### What needs to be done
Set out the material below as a numbered list, skipping blank lines and leaving out the pictures.

[Dataset entries]
:::

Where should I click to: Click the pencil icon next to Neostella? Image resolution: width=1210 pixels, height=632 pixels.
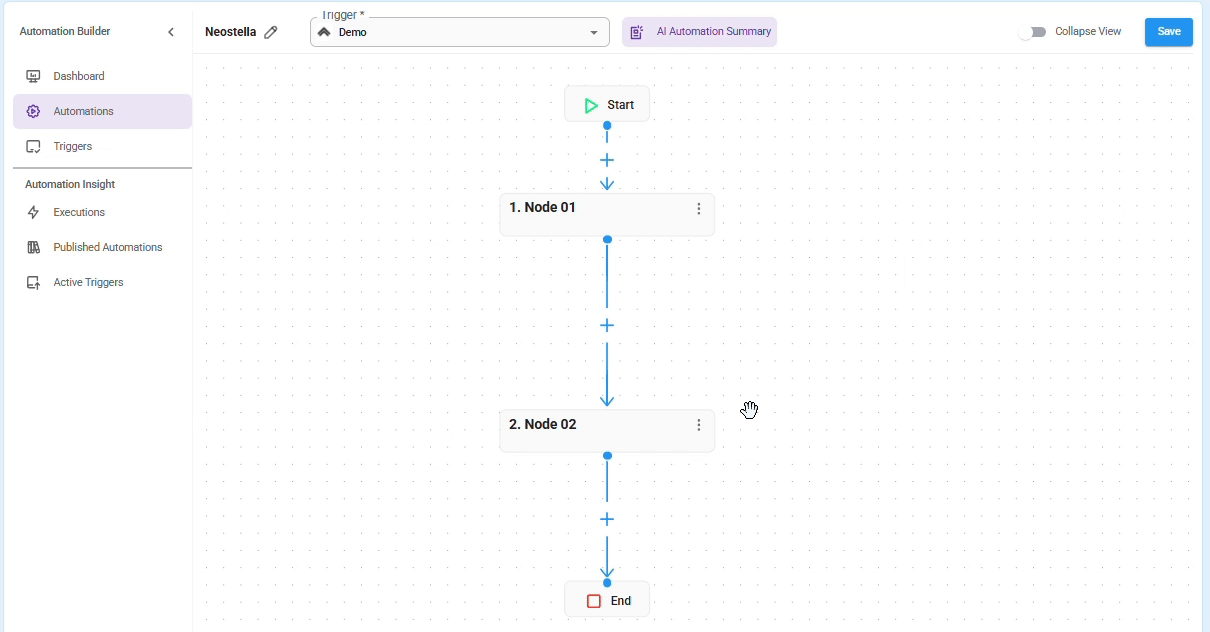click(271, 32)
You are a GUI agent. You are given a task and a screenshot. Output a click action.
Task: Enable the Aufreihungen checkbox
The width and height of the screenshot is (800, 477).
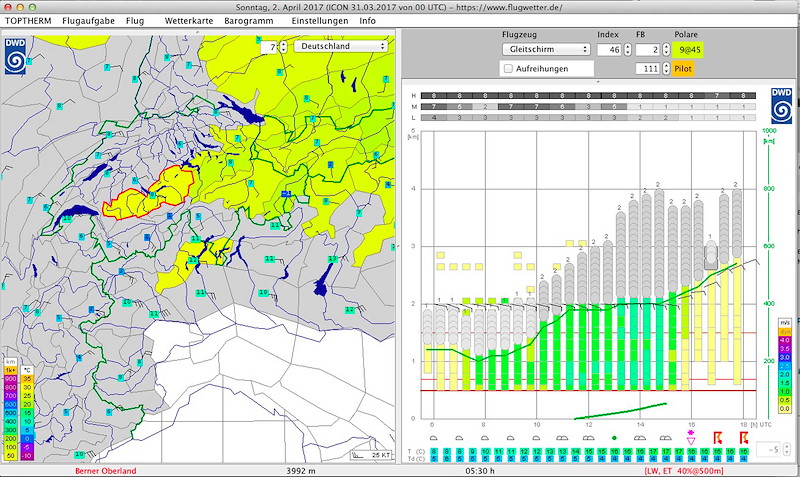coord(509,68)
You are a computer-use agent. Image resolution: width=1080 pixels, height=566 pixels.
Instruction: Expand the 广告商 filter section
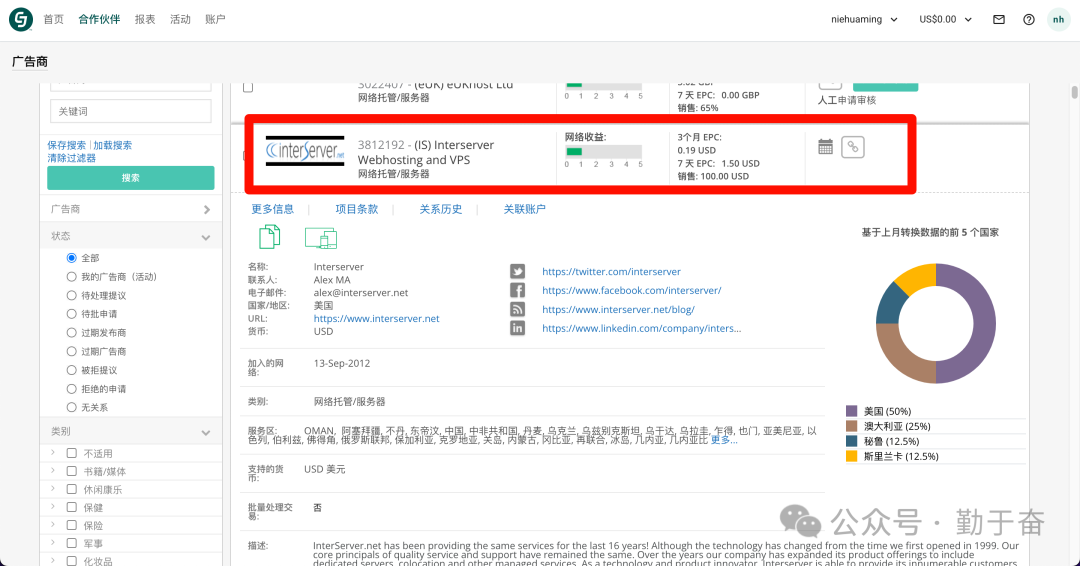pos(206,210)
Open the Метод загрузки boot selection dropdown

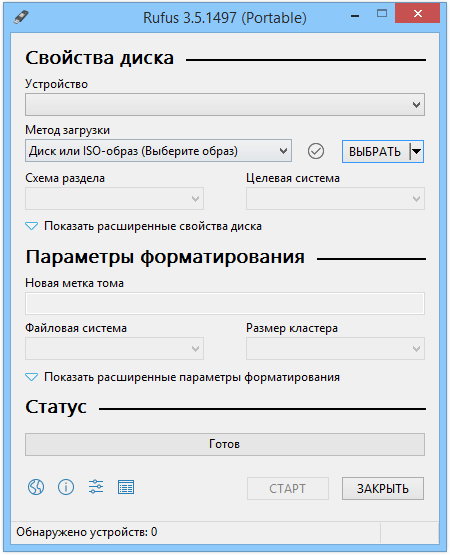tap(158, 151)
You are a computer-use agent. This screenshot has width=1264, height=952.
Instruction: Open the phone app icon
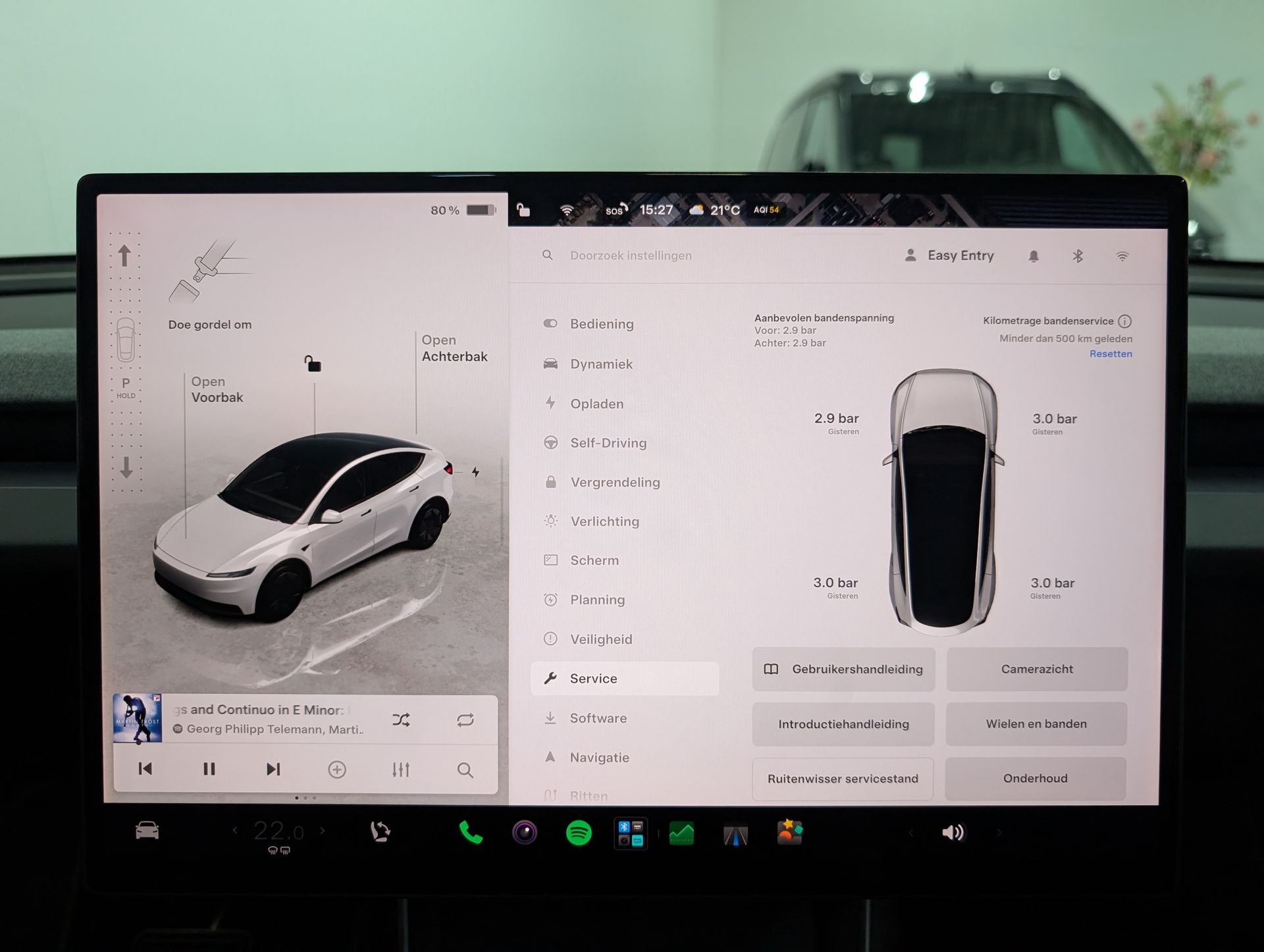(471, 833)
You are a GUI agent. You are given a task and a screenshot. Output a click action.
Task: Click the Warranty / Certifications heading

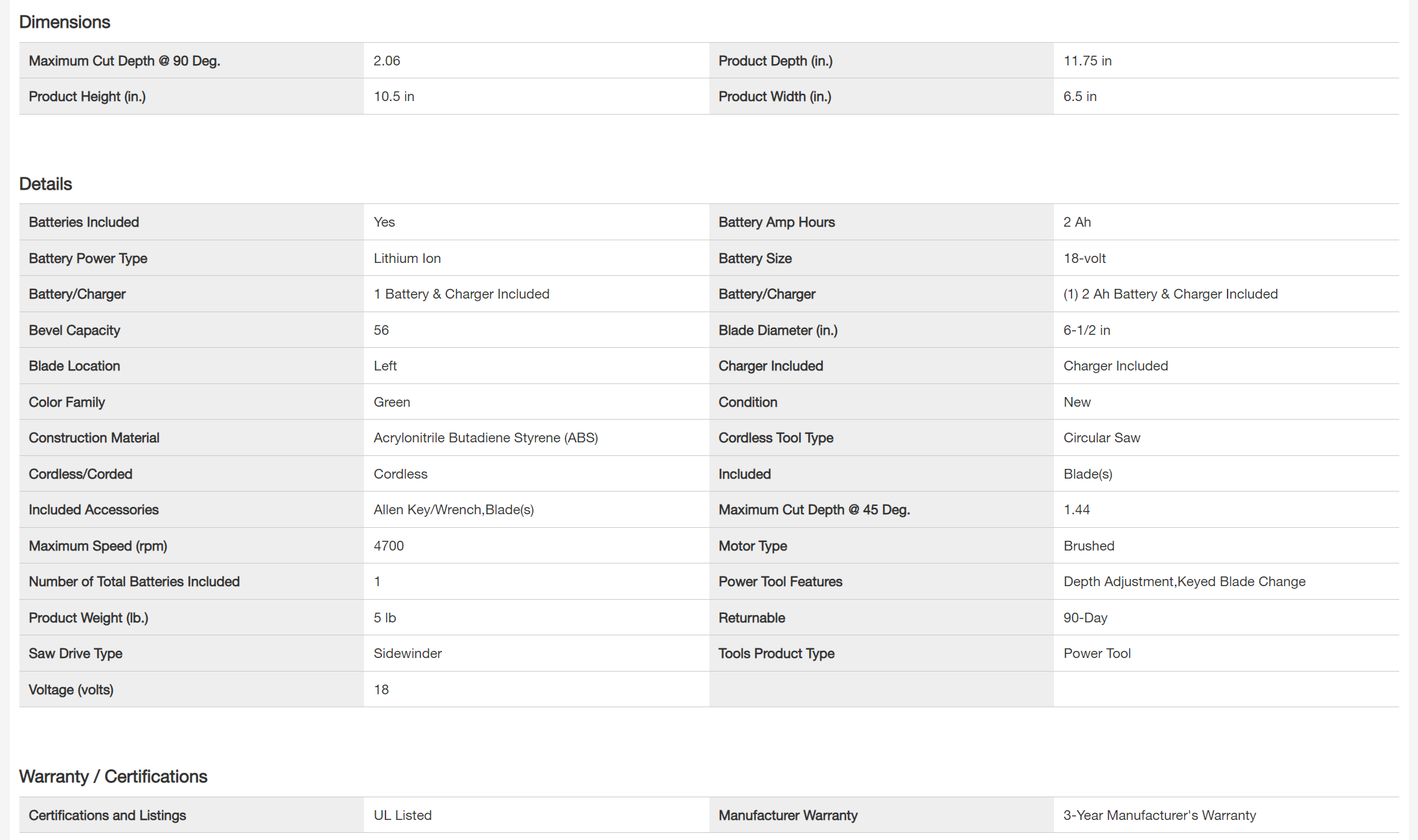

:::

### Result for this task
1. Where should I click to: Click the pencil icon next to Neostella? Image resolution: width=1210 pixels, height=632 pixels.
2. click(271, 32)
3. You are a GUI agent. You are given a task and a screenshot. Output a click action.
4. Task: Enable the Aufreihungen checkbox
5. The width and height of the screenshot is (800, 477).
6. coord(509,68)
7. You are a computer-use agent. Image resolution: width=1080 pixels, height=566 pixels.
8. Instruction: Expand the 广告商 filter section
9. pos(206,210)
10. Open the Метод загрузки boot selection dropdown
11. tap(158, 151)
12. You are a computer-use agent. This screenshot has width=1264, height=952.
13. Instruction: Open the phone app icon
14. (471, 833)
15. You are a GUI agent. You are given a task and a screenshot. Output a click action.
16. Task: Click the Warranty / Certifications heading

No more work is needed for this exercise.